# Try it
Copy exactly the last part of the entries, starting from the line with "This screenshot has width=532, height=482." and including the final line.

(Exercise data)

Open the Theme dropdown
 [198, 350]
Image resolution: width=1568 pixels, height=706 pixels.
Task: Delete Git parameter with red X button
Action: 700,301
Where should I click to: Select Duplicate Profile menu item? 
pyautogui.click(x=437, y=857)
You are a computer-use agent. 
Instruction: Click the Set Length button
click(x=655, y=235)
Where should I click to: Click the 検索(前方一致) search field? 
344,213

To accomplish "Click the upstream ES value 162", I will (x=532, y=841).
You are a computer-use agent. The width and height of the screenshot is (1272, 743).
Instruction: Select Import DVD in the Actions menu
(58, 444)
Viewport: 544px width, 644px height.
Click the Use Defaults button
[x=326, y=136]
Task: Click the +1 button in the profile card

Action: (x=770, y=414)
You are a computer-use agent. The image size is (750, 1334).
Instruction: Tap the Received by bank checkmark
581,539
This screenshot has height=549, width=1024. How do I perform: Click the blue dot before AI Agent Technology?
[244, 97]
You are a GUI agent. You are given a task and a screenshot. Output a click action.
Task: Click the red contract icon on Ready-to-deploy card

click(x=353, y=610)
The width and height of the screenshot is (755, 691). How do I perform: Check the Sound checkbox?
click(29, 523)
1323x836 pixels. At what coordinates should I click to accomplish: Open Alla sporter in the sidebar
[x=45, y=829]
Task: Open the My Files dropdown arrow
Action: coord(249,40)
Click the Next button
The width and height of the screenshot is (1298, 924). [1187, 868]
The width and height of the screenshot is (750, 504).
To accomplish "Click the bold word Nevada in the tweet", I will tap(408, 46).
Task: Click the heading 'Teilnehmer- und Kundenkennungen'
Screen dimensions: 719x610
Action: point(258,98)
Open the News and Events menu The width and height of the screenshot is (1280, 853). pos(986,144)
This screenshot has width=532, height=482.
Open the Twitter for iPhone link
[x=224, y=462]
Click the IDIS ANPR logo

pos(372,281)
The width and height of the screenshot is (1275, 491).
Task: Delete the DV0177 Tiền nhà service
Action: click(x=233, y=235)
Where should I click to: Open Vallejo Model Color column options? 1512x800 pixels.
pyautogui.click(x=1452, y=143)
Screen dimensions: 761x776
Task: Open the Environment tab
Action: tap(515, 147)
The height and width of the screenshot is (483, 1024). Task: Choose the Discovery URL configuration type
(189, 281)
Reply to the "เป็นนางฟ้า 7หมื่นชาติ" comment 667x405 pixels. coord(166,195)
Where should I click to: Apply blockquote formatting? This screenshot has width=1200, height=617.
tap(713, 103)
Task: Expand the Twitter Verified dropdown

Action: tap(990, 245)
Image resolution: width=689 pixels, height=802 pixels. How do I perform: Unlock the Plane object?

(End Exercise data)

# Response to the exercise
This screenshot has width=532, height=482.
Open the Twitter for iPhone link
[x=224, y=462]
Click the IDIS ANPR logo

pos(372,281)
The width and height of the screenshot is (1275, 491).
Task: Delete the DV0177 Tiền nhà service
Action: click(x=233, y=235)
Where should I click to: Open Vallejo Model Color column options? 1512x800 pixels.
pyautogui.click(x=1452, y=143)
Screen dimensions: 761x776
Task: Open the Environment tab
Action: tap(515, 147)
The height and width of the screenshot is (483, 1024). Task: Choose the Discovery URL configuration type
(189, 281)
Reply to the "เป็นนางฟ้า 7หมื่นชาติ" comment 667x405 pixels. coord(166,195)
Where should I click to: Apply blockquote formatting? This screenshot has width=1200, height=617.
tap(713, 103)
Task: Expand the Twitter Verified dropdown

Action: tap(990, 245)
Image resolution: width=689 pixels, height=802 pixels. How do I perform: Unlock the Plane object?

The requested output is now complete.